• Quoted passage:

-- START --

Life in queues for food…

Following is Chapter 55 from the book “Czcij Ojca Swego” (“Honour your father“) by Ela Sidi. The book is in Polish only and can be purchased here:
http://www.empik.com/czcij-ojca-swego-sidi-ela,p1128585857,ebooki-i-mp3-p

From the description on empik.com:

Honor your father” is a bitter and moving story of a wounded childhood and youth, which always hopes for a better tomorrow. On the pages of her novel Ela Sidi draws emotionally evocative landscapes, whose background is the reality of PRL – though seen from a child’s perspective, but without infantilism and sentimental idealization. Brave style of the author is intriguing with insight and intensity of feelings.

Life of Ania takes place in the harsh Polish conditions at the turn of the 70s and 80s of the twentieth century, while being brought up by an alcoholic father. The girl is experiencing cruelty on the part of the closest person, but child’s wisdom and sensitivity helps her to build her own world on the foundation of love. The story is painful, but not without optimism, because although she has suffered and hates for the experienced injustice, she feels unconditional love and learns how to forgive.

Honour your father” is a novel of that kind that is so true and strong that it could only be written by life. And although it confronts readers with the dark side of human nature, it also reminds that the card of human fate can always be reversed.”

The chapter is describing how seven years old Ania (Anka) is doing her often recurring duty to stand in queues to buy food, something that was a part of life in socialistic Poland. Jadwiga is her stepmother, Adam is her older brother. Here is my translation:

 

It’s my turn to stand in queues. I put on the sweater made of sheep’s wool, waterproof jacket and double socks on the feet. I take two big bags, umbrella, and leave the home, trying not to awaken sleeping family.

It is still dark outside. There is no one there except the milkmen delivering the bottles with milk. In about two hours Poland will get up to the breakfast oatmeal. It’s raining. First next to the store I notice people, they are coming from different directions. They look like they are rushing to a morning service at the Church.

Despite the early hour there is already a long queue at the front of the store. I have no idea if I manage to get anything today, but I have to try. Adam was queuing at the same place yesterday. Three hours. There was a note put up “Today there are no deliveries.” but who would believe in it? The delivery, of course was, but Adam anyway did not buy anything. He did not even reach the shop counter when the items were sold out. Fortunately, on the way back he saw a queue before the kiosk and he managed to buy three cubes of soap. Jadwiga in the shop next to their school queued long time and got two cubes of butter, and my father brought red delicious apples and honey from a friend living in the country side. Still, there was nothing to cook dinner with.

-- END --

• Exercise tasks:
1. In the chapter about queuing for food, translate this sentence into Spanish: "Despite the early hour there is already a long queue at the front of the store."
2. Reproduce the passage of the food-queue chapter from "The chapter is" up to and including "awaken sleeping family.", keeping every character as it appears.

• Information supplied:
-- START --

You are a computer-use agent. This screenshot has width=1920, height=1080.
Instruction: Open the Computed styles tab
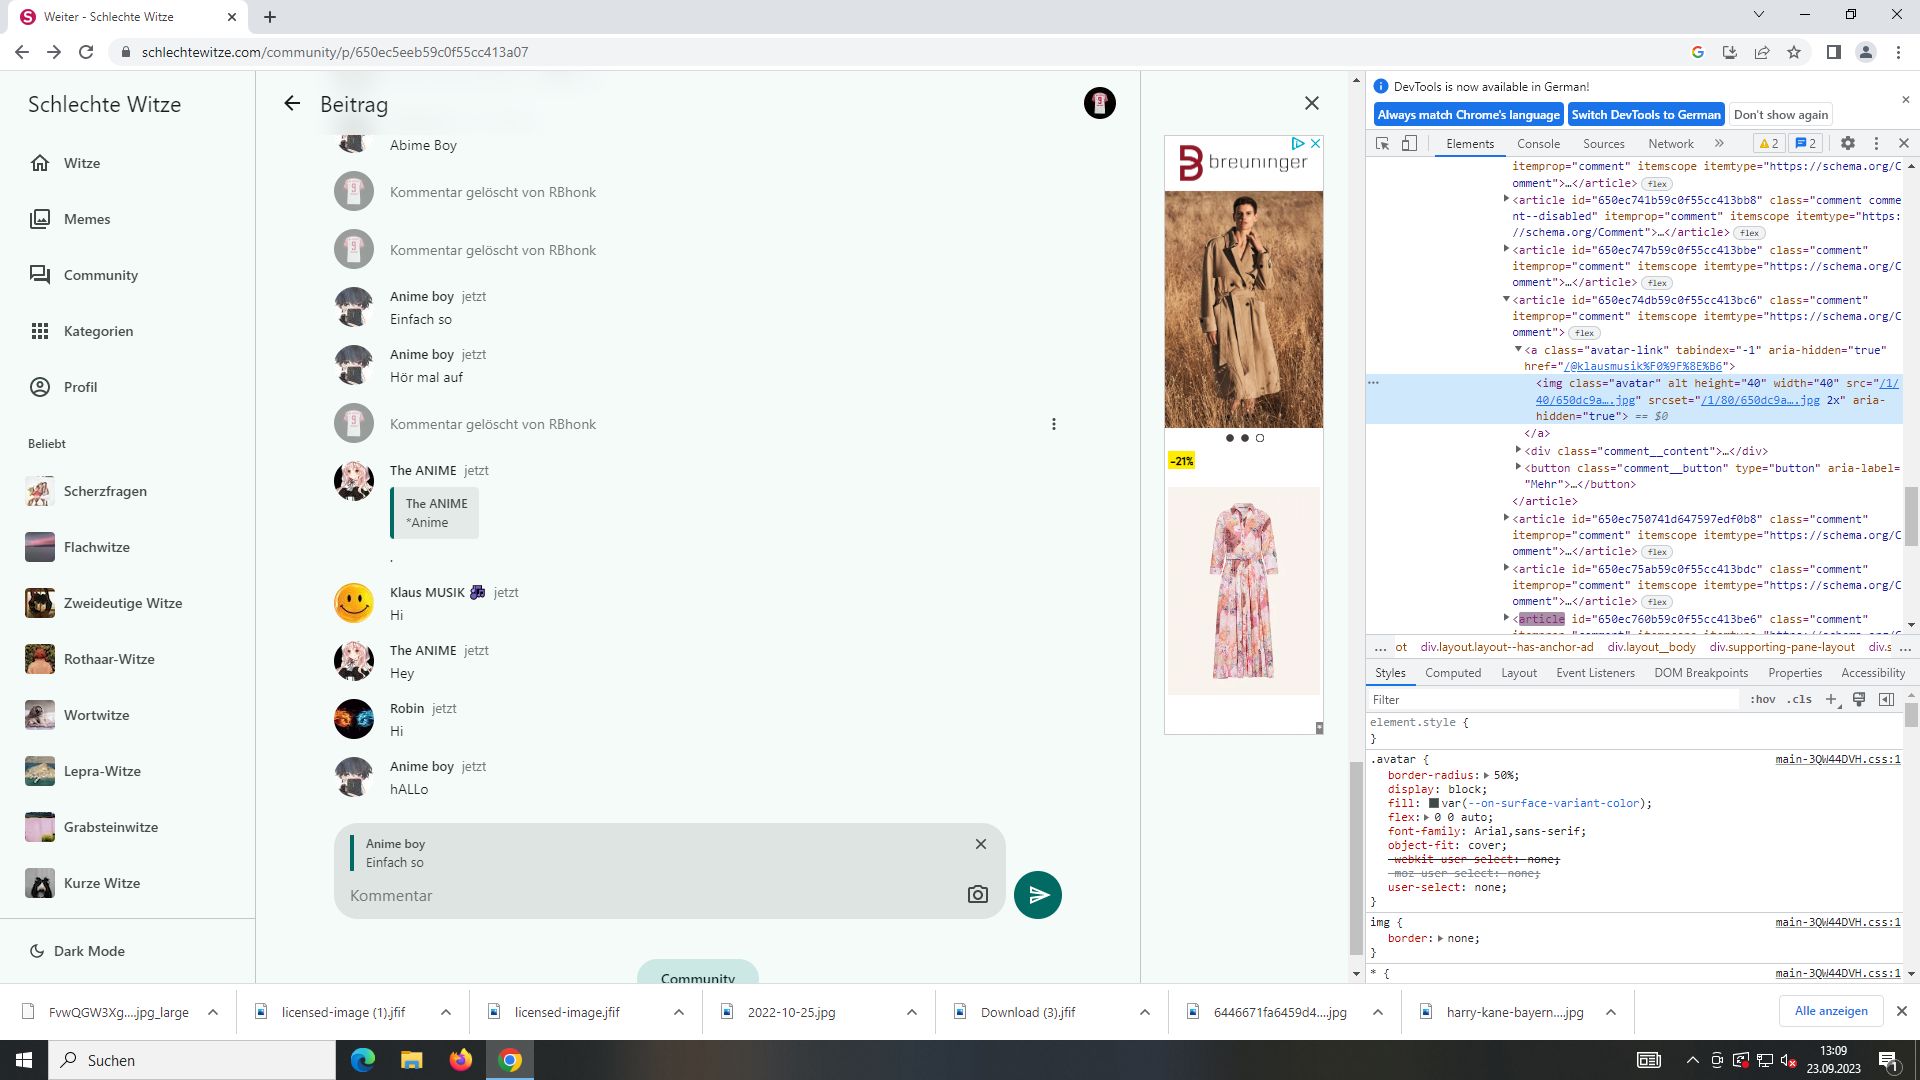pos(1452,673)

-- END --

• Solutions in order:
1. A pesar de la hora temprana, ya hay una larga cola frente a la tienda.

2.
The chapter is describing how seven years old Ania (Anka) is doing her often recurring duty to stand in queues to buy food, something that was a part of life in socialistic Poland. Jadwiga is her stepmother, Adam is her older brother. Here is my translation:

 

It’s my turn to stand in queues. I put on the sweater made of sheep’s wool, waterproof jacket and double socks on the feet. I take two big bags, umbrella, and leave the home, trying not to awaken sleeping family.